Bien au contraire, en épousant Thérèse, Marie-Colbert se promettait de chasser toutes les diseuses de bonne aventure qui infestaient les allées du pouvoir. Thérèse, elle, c'était autre chose.
— Avec Thérèse, nous n'aurions jamais dissous !
— Dissous ?
— L'Assemblée. Dissoute. L'an passé. Vous vous souvenez ? Les députés… les élections perdues. Si nous avions consulté Thérèse, nous aurions évité la dissolution. Nous serions encore aux commandes et la France s'en porterait mieux.
Allons bon.
— Et si mon frère vous avait connu, il ne se serait jamais pendu.
Pardon ?
Il se tut.
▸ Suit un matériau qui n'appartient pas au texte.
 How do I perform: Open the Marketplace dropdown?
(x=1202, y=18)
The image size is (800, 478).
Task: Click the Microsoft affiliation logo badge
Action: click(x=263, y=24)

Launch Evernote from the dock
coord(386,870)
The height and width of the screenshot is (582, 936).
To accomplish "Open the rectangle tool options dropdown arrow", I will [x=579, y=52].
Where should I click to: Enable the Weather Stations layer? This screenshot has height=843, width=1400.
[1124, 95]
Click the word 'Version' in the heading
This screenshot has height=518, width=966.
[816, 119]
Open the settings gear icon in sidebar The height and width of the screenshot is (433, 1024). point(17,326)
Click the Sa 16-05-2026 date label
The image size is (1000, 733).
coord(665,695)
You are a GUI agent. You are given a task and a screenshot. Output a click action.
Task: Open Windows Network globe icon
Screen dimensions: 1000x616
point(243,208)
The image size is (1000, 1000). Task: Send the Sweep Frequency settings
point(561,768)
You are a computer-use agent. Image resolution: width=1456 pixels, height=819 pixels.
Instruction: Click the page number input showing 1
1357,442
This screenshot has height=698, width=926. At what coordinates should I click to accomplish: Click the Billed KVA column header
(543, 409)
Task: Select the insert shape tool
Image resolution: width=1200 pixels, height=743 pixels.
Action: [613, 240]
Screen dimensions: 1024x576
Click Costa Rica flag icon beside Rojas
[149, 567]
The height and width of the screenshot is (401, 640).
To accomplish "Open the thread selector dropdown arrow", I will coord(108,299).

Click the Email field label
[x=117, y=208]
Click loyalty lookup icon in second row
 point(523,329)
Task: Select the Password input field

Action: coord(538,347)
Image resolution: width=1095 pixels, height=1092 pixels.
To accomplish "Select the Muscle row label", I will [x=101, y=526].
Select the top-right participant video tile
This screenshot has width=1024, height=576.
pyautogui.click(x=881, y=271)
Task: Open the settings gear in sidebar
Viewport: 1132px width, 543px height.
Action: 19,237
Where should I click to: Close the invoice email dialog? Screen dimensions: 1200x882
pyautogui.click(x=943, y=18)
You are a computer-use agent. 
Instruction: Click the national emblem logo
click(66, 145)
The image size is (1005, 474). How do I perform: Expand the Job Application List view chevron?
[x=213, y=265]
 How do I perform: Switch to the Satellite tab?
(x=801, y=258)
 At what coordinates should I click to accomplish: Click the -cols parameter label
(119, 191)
Le cognac tournait au creux de ses mains. On aurait dit qu'il cherchait à y repêcher l'avenir du mort. J'en ai profité pour m'offrir une petite vision dans mon propre verre : Thérèse abandonnant le marc de café pour dire l'avenir dans la fine Champagne… ma Thérèse troquant sa caravane pour du Louis XV et son tarot pour le double jeu du bridge… Je l'ai vue, très nettement, là, dans le ventre de mon verre, Thérèse, penchée sur un velours de bridgeurs, lisant l'avenir à ce beau monde dans le jeu du mort étalé devant elle. Et ce fut mon premier flash. Oh ! trois fois rien, une intuition de passage, fugace mais nette comme un décret : j'étais dans la merde. Voilà. Ce mariage allait me plonger dans la merde, moi, personnellement, Benjamin Malaussène. Et pas n'importe quel merdier, rien à voir avec les merderies ordinaires dont le hasard m'avait sorti jusqu'à présent, non, une fosse d'aisance océanique à côté de laquelle tout ce qui m'était arrivé à ce jour relèverait de la plaisanterie. Je ne savais pas de quoi on m'accuserait au juste, mais, au fond de mon cognac et dans le silence feutré de ce bar, ça prenait une allure de totalité. Cette fois-ci, j'allais morfler pour de bon. Et pas d'échappatoire. On n'allait pas m'accuser de ceci ou de cela, non, non, non, on m'accuserait de tout.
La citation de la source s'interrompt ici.